The bank moved to compel arbitration and the district court denied the motion. On appeal, a three judge panel of the Ninth Circuit reversed, finding that the FAA preempted California’s Broughton-Cruz rule. The Broughton-Cruz rule had been developed by the California Supreme Court based on its recognition that the FAA was in conflict with California statutes authorizing public injunctive relief. Under that rule, claims for monetary relief are subject to arbitration, but claims brought under California statutes that seek injunctive relief for the general public are not subject to arbitration.

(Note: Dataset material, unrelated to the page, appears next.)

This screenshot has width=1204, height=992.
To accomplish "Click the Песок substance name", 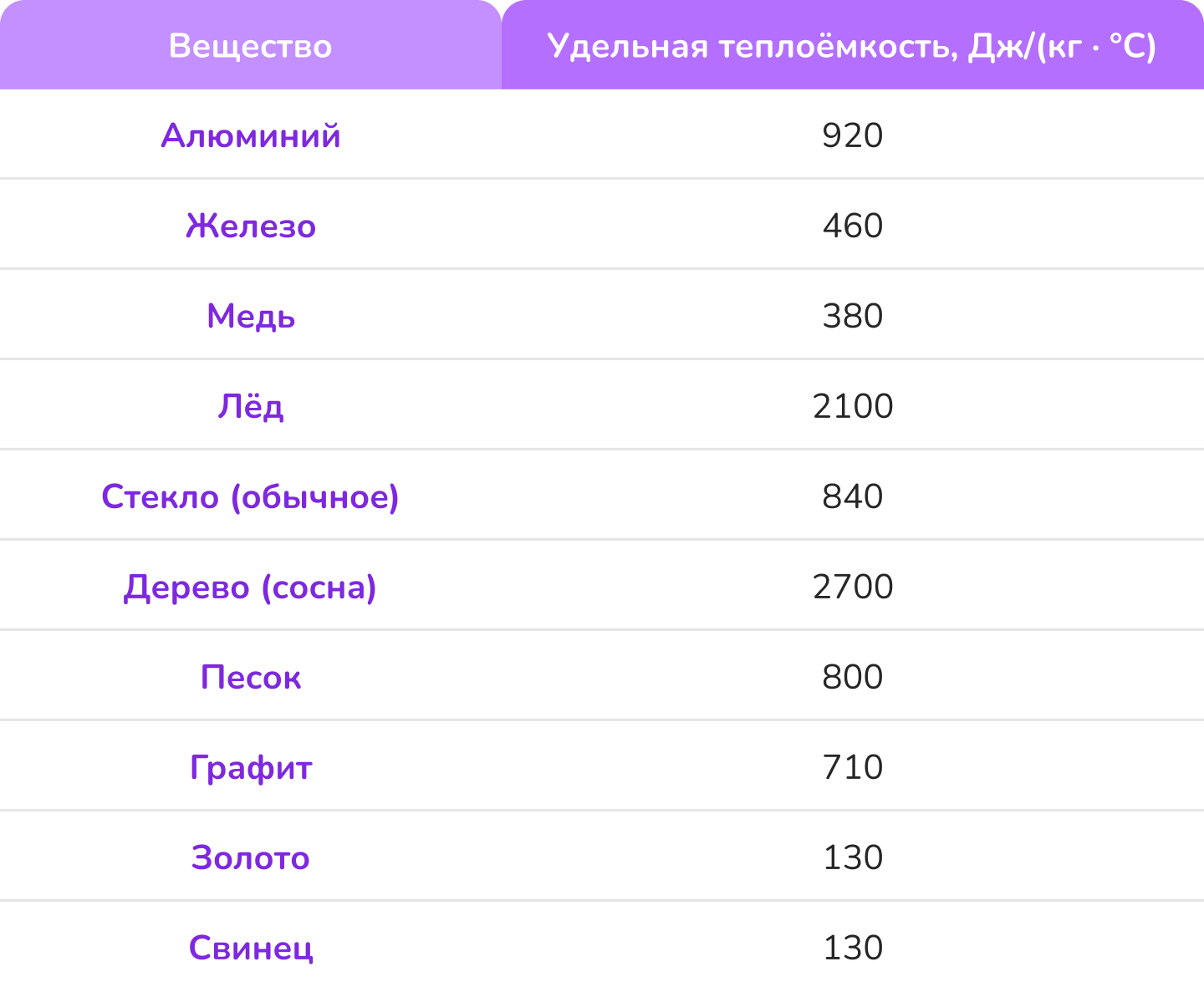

When eleven members of the Ninth Circuit reheard the case, however, they left the Broughton-Cruz rule intact. They were able to dodge the entire preemption analysis by concluding that the injunctions sought by these plaintiffs did not affect enough people to be considered public injunctive relief to trigger the Broughton-Cruz rule. The majority found the injunction primarily benefited the 120 putative class members. The majority also concluded that the arbitration agreement was not unconscionable under California law. As a result, it reversed the district court and remanded with instructions to compel arbitration.
One judge, however, felt strongly that the district court should be affirmed. The lone dissenter did not analyze the Broughton-Cruz rule, but instead concluded the arbitration agreement was unconscionable under general California law.
Kilgore is significant because it revives the Broughton-Cruz rule. For everyone else, Kilgore is significant because it shows how skittish courts are about applying Concepcion’s preemption analysis.